Task objective:
Exact repetition is required: reproduce every line of the data.

Extracted material:
○ ○ ○ ○

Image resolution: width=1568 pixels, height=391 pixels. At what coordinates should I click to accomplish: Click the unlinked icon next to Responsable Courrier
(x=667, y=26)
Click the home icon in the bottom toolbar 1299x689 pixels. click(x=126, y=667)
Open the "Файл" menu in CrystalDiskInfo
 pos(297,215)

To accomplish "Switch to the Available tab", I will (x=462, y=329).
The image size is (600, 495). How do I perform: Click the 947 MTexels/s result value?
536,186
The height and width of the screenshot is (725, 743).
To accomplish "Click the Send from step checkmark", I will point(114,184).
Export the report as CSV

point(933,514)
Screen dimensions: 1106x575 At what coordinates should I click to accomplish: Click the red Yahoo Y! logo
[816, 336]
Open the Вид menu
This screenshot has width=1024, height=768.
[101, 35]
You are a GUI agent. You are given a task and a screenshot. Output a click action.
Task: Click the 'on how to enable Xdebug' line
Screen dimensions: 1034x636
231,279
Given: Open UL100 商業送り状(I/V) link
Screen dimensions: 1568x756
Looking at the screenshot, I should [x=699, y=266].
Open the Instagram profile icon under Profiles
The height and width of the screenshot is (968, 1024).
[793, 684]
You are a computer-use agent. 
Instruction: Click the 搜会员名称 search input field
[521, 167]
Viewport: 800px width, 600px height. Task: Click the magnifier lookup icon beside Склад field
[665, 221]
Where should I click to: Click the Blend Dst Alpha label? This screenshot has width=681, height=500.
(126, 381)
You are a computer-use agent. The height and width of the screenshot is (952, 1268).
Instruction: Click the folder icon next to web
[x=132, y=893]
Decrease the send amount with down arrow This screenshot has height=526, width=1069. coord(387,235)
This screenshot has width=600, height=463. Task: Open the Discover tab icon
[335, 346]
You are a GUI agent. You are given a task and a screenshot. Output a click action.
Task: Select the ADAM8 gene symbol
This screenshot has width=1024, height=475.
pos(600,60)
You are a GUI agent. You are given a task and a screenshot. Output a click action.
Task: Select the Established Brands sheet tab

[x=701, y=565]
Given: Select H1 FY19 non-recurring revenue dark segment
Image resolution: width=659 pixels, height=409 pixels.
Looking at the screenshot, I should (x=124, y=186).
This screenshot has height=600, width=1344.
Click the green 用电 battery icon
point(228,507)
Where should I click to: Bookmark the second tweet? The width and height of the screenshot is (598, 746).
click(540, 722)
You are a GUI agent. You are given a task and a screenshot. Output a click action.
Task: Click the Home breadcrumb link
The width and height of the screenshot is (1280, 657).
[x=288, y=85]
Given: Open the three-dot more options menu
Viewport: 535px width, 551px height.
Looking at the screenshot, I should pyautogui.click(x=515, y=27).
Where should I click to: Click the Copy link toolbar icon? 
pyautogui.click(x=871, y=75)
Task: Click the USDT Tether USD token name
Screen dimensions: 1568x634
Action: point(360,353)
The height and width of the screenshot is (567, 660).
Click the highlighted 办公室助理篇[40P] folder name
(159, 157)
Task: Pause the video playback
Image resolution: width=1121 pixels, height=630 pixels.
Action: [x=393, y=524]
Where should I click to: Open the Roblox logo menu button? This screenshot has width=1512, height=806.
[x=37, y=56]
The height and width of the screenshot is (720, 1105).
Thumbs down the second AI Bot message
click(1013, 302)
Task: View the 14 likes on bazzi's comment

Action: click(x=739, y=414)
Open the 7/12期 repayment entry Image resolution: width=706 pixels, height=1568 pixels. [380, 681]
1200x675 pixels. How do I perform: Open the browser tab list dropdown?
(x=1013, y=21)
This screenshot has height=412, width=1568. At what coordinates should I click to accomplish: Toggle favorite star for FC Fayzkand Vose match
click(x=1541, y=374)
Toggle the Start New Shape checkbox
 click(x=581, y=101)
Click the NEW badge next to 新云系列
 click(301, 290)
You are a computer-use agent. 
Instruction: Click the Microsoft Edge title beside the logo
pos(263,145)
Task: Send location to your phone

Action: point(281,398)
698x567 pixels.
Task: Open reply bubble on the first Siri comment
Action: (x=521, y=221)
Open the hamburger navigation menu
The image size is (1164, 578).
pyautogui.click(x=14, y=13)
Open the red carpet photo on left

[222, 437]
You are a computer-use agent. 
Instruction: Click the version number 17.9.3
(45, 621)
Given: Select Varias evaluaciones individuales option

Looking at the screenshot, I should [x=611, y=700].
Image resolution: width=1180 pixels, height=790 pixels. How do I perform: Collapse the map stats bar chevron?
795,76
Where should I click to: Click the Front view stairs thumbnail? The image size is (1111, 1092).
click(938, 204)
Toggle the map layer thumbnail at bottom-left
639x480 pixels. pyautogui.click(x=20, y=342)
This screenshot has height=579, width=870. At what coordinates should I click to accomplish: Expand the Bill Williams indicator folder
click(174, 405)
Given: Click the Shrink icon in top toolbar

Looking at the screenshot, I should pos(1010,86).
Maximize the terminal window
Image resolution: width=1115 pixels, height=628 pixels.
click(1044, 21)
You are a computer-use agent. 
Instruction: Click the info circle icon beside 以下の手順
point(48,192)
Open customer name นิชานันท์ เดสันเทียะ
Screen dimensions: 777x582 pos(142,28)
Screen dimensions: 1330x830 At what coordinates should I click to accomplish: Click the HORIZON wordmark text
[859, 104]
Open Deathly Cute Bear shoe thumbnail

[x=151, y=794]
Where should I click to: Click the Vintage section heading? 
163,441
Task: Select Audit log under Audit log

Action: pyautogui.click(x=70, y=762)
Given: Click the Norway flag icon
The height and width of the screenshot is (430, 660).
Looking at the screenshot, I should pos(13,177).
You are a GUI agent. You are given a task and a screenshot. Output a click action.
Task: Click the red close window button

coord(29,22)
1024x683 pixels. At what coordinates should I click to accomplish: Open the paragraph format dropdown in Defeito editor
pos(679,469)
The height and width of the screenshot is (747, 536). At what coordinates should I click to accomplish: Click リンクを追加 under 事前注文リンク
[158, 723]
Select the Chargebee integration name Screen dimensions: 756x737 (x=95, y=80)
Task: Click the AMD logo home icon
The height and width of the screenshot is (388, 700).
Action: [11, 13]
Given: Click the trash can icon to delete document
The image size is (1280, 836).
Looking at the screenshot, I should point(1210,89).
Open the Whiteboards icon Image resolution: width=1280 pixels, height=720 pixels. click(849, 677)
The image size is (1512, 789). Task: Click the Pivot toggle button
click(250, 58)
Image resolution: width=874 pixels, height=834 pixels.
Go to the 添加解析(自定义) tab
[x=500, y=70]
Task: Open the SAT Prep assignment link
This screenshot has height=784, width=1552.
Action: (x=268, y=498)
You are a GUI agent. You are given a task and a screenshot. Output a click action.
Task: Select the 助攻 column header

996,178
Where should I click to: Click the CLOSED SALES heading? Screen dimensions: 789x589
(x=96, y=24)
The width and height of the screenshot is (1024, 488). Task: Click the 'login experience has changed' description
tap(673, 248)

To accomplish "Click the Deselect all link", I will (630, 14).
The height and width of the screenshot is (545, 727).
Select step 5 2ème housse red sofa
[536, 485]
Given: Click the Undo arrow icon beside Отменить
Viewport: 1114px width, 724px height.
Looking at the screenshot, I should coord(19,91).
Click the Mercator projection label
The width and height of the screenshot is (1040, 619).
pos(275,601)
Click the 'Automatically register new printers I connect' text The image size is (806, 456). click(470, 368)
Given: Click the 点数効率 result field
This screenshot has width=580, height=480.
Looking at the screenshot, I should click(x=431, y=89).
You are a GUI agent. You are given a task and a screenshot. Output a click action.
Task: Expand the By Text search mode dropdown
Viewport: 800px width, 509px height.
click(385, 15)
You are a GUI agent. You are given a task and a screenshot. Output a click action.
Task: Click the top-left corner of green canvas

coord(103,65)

○ ○ ○ ○

Task solution:
Image resolution: width=1568 pixels, height=391 pixels. At what coordinates should I click to accomplish: Click the unlinked icon next to Responsable Courrier
(x=667, y=26)
Click the home icon in the bottom toolbar 1299x689 pixels. click(x=126, y=667)
Open the "Файл" menu in CrystalDiskInfo
 pos(297,215)

To accomplish "Switch to the Available tab", I will (x=462, y=329).
The image size is (600, 495). How do I perform: Click the 947 MTexels/s result value?
536,186
The height and width of the screenshot is (725, 743).
To accomplish "Click the Send from step checkmark", I will point(114,184).
Export the report as CSV

point(933,514)
Screen dimensions: 1106x575 At what coordinates should I click to accomplish: Click the red Yahoo Y! logo
[816, 336]
Open the Вид menu
This screenshot has width=1024, height=768.
[101, 35]
You are a GUI agent. You are given a task and a screenshot. Output a click action.
Task: Click the 'on how to enable Xdebug' line
Screen dimensions: 1034x636
231,279
Given: Open UL100 商業送り状(I/V) link
Screen dimensions: 1568x756
Looking at the screenshot, I should [x=699, y=266].
Open the Instagram profile icon under Profiles
The height and width of the screenshot is (968, 1024).
[793, 684]
You are a computer-use agent. 
Instruction: Click the 搜会员名称 search input field
[521, 167]
Viewport: 800px width, 600px height. Task: Click the magnifier lookup icon beside Склад field
[665, 221]
Where should I click to: Click the Blend Dst Alpha label? This screenshot has width=681, height=500.
(126, 381)
You are a computer-use agent. The height and width of the screenshot is (952, 1268).
Instruction: Click the folder icon next to web
[x=132, y=893]
Decrease the send amount with down arrow This screenshot has height=526, width=1069. coord(387,235)
This screenshot has width=600, height=463. Task: Open the Discover tab icon
[335, 346]
You are a GUI agent. You are given a task and a screenshot. Output a click action.
Task: Select the ADAM8 gene symbol
This screenshot has width=1024, height=475.
pos(600,60)
You are a GUI agent. You are given a task and a screenshot. Output a click action.
Task: Select the Established Brands sheet tab

[x=701, y=565]
Given: Select H1 FY19 non-recurring revenue dark segment
Image resolution: width=659 pixels, height=409 pixels.
Looking at the screenshot, I should (x=124, y=186).
This screenshot has height=600, width=1344.
Click the green 用电 battery icon
point(228,507)
Where should I click to: Bookmark the second tweet? The width and height of the screenshot is (598, 746).
click(540, 722)
You are a GUI agent. You are given a task and a screenshot. Output a click action.
Task: Click the Home breadcrumb link
The width and height of the screenshot is (1280, 657).
[x=288, y=85]
Given: Open the three-dot more options menu
Viewport: 535px width, 551px height.
Looking at the screenshot, I should pyautogui.click(x=515, y=27).
Where should I click to: Click the Copy link toolbar icon? 
pyautogui.click(x=871, y=75)
Task: Click the USDT Tether USD token name
Screen dimensions: 1568x634
Action: point(360,353)
The height and width of the screenshot is (567, 660).
Click the highlighted 办公室助理篇[40P] folder name
(159, 157)
Task: Pause the video playback
Image resolution: width=1121 pixels, height=630 pixels.
Action: [x=393, y=524]
Where should I click to: Open the Roblox logo menu button? This screenshot has width=1512, height=806.
[x=37, y=56]
The height and width of the screenshot is (720, 1105).
Thumbs down the second AI Bot message
click(1013, 302)
Task: View the 14 likes on bazzi's comment

Action: click(x=739, y=414)
Open the 7/12期 repayment entry Image resolution: width=706 pixels, height=1568 pixels. [380, 681]
1200x675 pixels. How do I perform: Open the browser tab list dropdown?
(x=1013, y=21)
This screenshot has height=412, width=1568. At what coordinates should I click to accomplish: Toggle favorite star for FC Fayzkand Vose match
click(x=1541, y=374)
Toggle the Start New Shape checkbox
 click(x=581, y=101)
Click the NEW badge next to 新云系列
 click(301, 290)
You are a computer-use agent. 
Instruction: Click the Microsoft Edge title beside the logo
pos(263,145)
Task: Send location to your phone

Action: point(281,398)
698x567 pixels.
Task: Open reply bubble on the first Siri comment
Action: (x=521, y=221)
Open the hamburger navigation menu
The image size is (1164, 578).
pyautogui.click(x=14, y=13)
Open the red carpet photo on left

[222, 437]
You are a computer-use agent. 
Instruction: Click the version number 17.9.3
(45, 621)
Given: Select Varias evaluaciones individuales option

Looking at the screenshot, I should [x=611, y=700].
Image resolution: width=1180 pixels, height=790 pixels. How do I perform: Collapse the map stats bar chevron?
795,76
Where should I click to: Click the Front view stairs thumbnail? The image size is (1111, 1092).
click(938, 204)
Toggle the map layer thumbnail at bottom-left
639x480 pixels. pyautogui.click(x=20, y=342)
This screenshot has height=579, width=870. At what coordinates should I click to accomplish: Expand the Bill Williams indicator folder
click(174, 405)
Given: Click the Shrink icon in top toolbar

Looking at the screenshot, I should pos(1010,86).
Maximize the terminal window
Image resolution: width=1115 pixels, height=628 pixels.
click(1044, 21)
You are a computer-use agent. 
Instruction: Click the info circle icon beside 以下の手順
point(48,192)
Open customer name นิชานันท์ เดสันเทียะ
Screen dimensions: 777x582 pos(142,28)
Screen dimensions: 1330x830 At what coordinates should I click to accomplish: Click the HORIZON wordmark text
[859, 104]
Open Deathly Cute Bear shoe thumbnail

[x=151, y=794]
Where should I click to: Click the Vintage section heading? 
163,441
Task: Select Audit log under Audit log

Action: pyautogui.click(x=70, y=762)
Given: Click the Norway flag icon
The height and width of the screenshot is (430, 660).
Looking at the screenshot, I should pos(13,177).
You are a GUI agent. You are given a task and a screenshot. Output a click action.
Task: Click the red close window button

coord(29,22)
1024x683 pixels. At what coordinates should I click to accomplish: Open the paragraph format dropdown in Defeito editor
pos(679,469)
The height and width of the screenshot is (747, 536). At what coordinates should I click to accomplish: Click リンクを追加 under 事前注文リンク
[158, 723]
Select the Chargebee integration name Screen dimensions: 756x737 (x=95, y=80)
Task: Click the AMD logo home icon
The height and width of the screenshot is (388, 700).
Action: [11, 13]
Given: Click the trash can icon to delete document
The image size is (1280, 836).
Looking at the screenshot, I should point(1210,89).
Open the Whiteboards icon Image resolution: width=1280 pixels, height=720 pixels. click(849, 677)
The image size is (1512, 789). Task: Click the Pivot toggle button
click(250, 58)
Image resolution: width=874 pixels, height=834 pixels.
Go to the 添加解析(自定义) tab
[x=500, y=70]
Task: Open the SAT Prep assignment link
This screenshot has height=784, width=1552.
Action: (x=268, y=498)
You are a GUI agent. You are given a task and a screenshot. Output a click action.
Task: Select the 助攻 column header

996,178
Where should I click to: Click the CLOSED SALES heading? Screen dimensions: 789x589
(x=96, y=24)
The width and height of the screenshot is (1024, 488). Task: Click the 'login experience has changed' description
tap(673, 248)

To accomplish "Click the Deselect all link", I will (630, 14).
The height and width of the screenshot is (545, 727).
Select step 5 2ème housse red sofa
[536, 485]
Given: Click the Undo arrow icon beside Отменить
Viewport: 1114px width, 724px height.
Looking at the screenshot, I should coord(19,91).
Click the Mercator projection label
The width and height of the screenshot is (1040, 619).
pos(275,601)
Click the 'Automatically register new printers I connect' text The image size is (806, 456). click(470, 368)
Given: Click the 点数効率 result field
This screenshot has width=580, height=480.
Looking at the screenshot, I should click(x=431, y=89).
You are a GUI agent. You are given a task and a screenshot. Output a click action.
Task: Expand the By Text search mode dropdown
Viewport: 800px width, 509px height.
click(385, 15)
You are a GUI agent. You are given a task and a screenshot. Output a click action.
Task: Click the top-left corner of green canvas

coord(103,65)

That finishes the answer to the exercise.